More than a dozen years ago, he began a five-year stretch in which he was able to start planting seed on April 26.

Then, the first planting day of the season got pushed back to May 5 for about five years because of heavier spring rain.

Now, with a three-year stretch that began in 2016, May 21 became his target date to start planting.

He seriously doubts if he’ll be able to start that soon this year, with more rain in the forecast. Soil takes several days to dry out enough for tractors and planters to roll across it. Depending on the size of a farm, planting can take another 10 or 12 days, he said.

“There’s not a lot of room for error. We seem to have fewer days to get [seed] in,” Mr. Swartz said. “If we’re still unplanted two weeks from now, there will be some really anxious people.”

As an industry, agriculture has always resisted the knee-jerk impulse of blaming such phenomena on climate change.

But Mr. Swartz is part of what appears to be a growing chorus of farmers coming out and saying there indeed appears to be something happening with our planet’s climate, whether or not the changes can be directly attributed to the big jump in carbon dioxide and other greenhouse gases getting into Earth’s atmosphere.

They’ve seen firsthand the documented increase in the most unfriendly of all storms to farmers, those that dump three or more inches of rain within 24 hours. According to the federal government’s U.S. Global Change Research Program, the Midwest is second only to New England in major storm events since 1958 with a 42 percent increase.

NOAA and NASA also have found the United States had its third-wettest year in 124 years of precipitation on file in 2018 — with much of the increase in this part of the country.

More specific and timely to Toledo, though, is new data that shows this year’s early part of spring — a combined look at rainfall for the months of March and April, the time of year that farmers would like to start planting once their fields have thawed — is the sixth-wettest on record since 1955. Five of the Toledo area’s 10 wettest springs since 1955 have occurred since 2002, according to the nonprofit group Climate Central, based on data it obtained from NOAA’s Applied Climate Information System.

The general rule of thumb used to be that planting corn isn’t cost-effective if it isn’t done before June.

Last year, Mr.

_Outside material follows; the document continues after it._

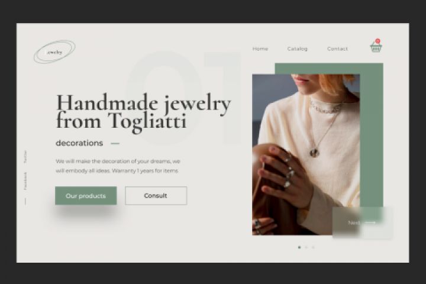Click the Consult button
This screenshot has height=284, width=426.
coord(156,196)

Swartz didn’t finish planting until June 4. He and other farmers were aided just before harvest time by a wetter-than-usual August — something they can’t always count on. On the other hand, a late planting and an August drought is a “double whammy” that can devastate corn yields, he said.

“The compressed window of time doesn’t always lead to good decisions,” Mr. Swartz said, drawing an analogy to mowing grass. Nobody likes to mow when the grass is wet, he explained. But if there’s a break in the weather and there’s a time crunch, people will mow in less-than-ideal conditions, he said.

“We have less days in the field than we used to,” Mr. Swartz said.

At one point during a recent interview, Mr. Swartz walked into his barn. He chuckled at the suggestion that it felt like a baseball team’s dugout during a prolonged rain delay, with his tractor, planter, and neatly stacked bags of seed all primed to get out on the field.

“It’s really hard for people to be patient when we get into these weather delays,” he said. “We’re really in the business of harvesting sunlight.”

How impatient are area farmers getting?

Roger Burtchin, who farms 450 acres in Wood County’s Freedom Township near Pemberville, claims to know of certain farmers breaking out in hives from the anxiety. They are, in other words, so tired of waiting they are literally itching to get back into the field.

He said farmers “try to find things to do,” whether it’s working on farm equipment or something else, to pass the time.

“We haven’t had a day where it’s been fit to do anything,” said Mr. Burtchin, who went into farming full time after retiring in 2000 from a teaching career in the Ottawa Hills Local Schools district. “It’s going to be a crapshoot this year.”

Mr. Burtchin said he wasn’t able to start planting until May 29 last year. Years ago, he would have started planting in April and finished no later than May 10.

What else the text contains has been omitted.